Allesamt haben wir Schwierigkeiten mit dieser Krise
zurechtzukommen. Emotionell wie intellektuell. Können wir den Status
realistisch einschätzen? Kaum. Kann die Regierung das? Man hofft,
aber sicher ist da gar nichts. Außerdem: Sagen sie uns alles? Wir
wissen so viel und wissen doch eigentlich wenig. Tatsächlich ist man
perplex, überwältigt und außerstande, sich ein seriöses Bild zu
machen und relevante Aussagen zu treffen. Das ist eine beängstigende
Konstellation, die man auch nicht einfach überspielen soll. Schon
gar nicht mit Zynismus. Wir sind ausgeliefert, weil eine unsichtbare
und unbekannte Kraft auf unsren Körper zu greifen, zuzugreifen
droht. Wehrlos, wie wir uns wähnen, sperren wir uns weg. Da gibt es
keine Erfahrung. So fällt man leicht von der Bagatellisierung in den
Alarmismus. Letzterer dominiert aktuell den Modus der Politik.

==============================

Kannst du den Auszug über die Krise von „Allesamt haben wir“ bis einschließlich „Modus der Politik.“ wiedergeben und dabei „Zynismus“ gegen „Spott“ austauschen?

Dateneinträge
==============================

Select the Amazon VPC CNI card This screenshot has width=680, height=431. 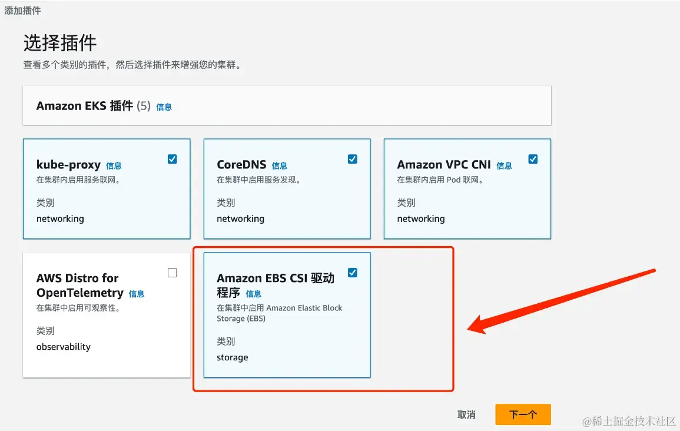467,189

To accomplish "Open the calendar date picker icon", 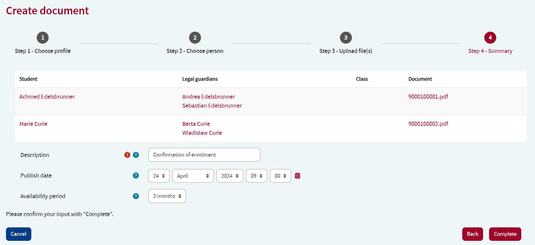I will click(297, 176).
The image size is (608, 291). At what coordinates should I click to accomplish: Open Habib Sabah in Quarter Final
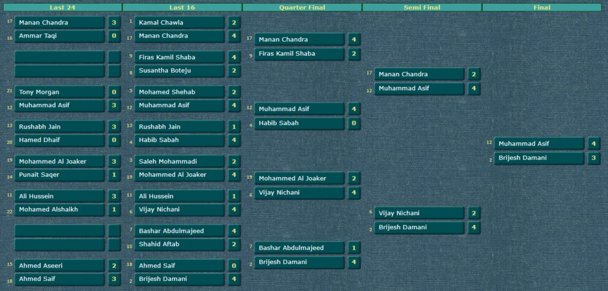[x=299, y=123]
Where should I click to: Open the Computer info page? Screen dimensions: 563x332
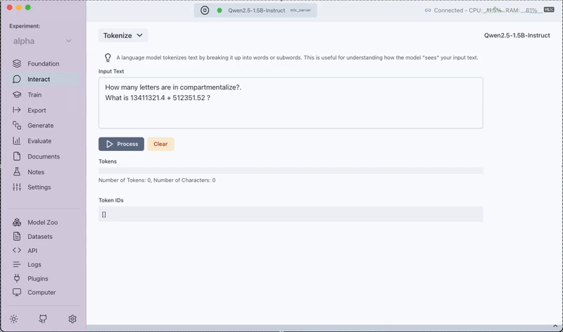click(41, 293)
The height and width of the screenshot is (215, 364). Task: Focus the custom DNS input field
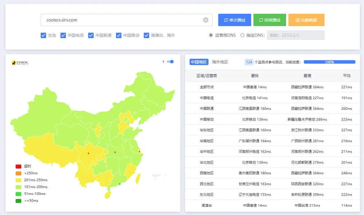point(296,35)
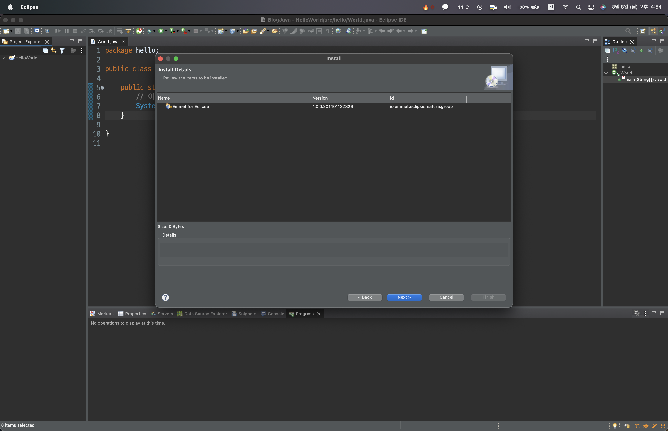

==============================

Lösung:
Allesamt haben wir Schwierigkeiten mit dieser Krise
zurechtzukommen. Emotionell wie intellektuell. Können wir den Status
realistisch einschätzen? Kaum. Kann die Regierung das? Man hofft,
aber sicher ist da gar nichts. Außerdem: Sagen sie uns alles? Wir
wissen so viel und wissen doch eigentlich wenig. Tatsächlich ist man
perplex, überwältigt und außerstande, sich ein seriöses Bild zu
machen und relevante Aussagen zu treffen. Das ist eine beängstigende
Konstellation, die man auch nicht einfach überspielen soll. Schon
gar nicht mit Spott. Wir sind ausgeliefert, weil eine unsichtbare
und unbekannte Kraft auf unsren Körper zu greifen, zuzugreifen
droht. Wehrlos, wie wir uns wähnen, sperren wir uns weg. Da gibt es
keine Erfahrung. So fällt man leicht von der Bagatellisierung in den
Alarmismus. Letzterer dominiert aktuell den Modus der Politik.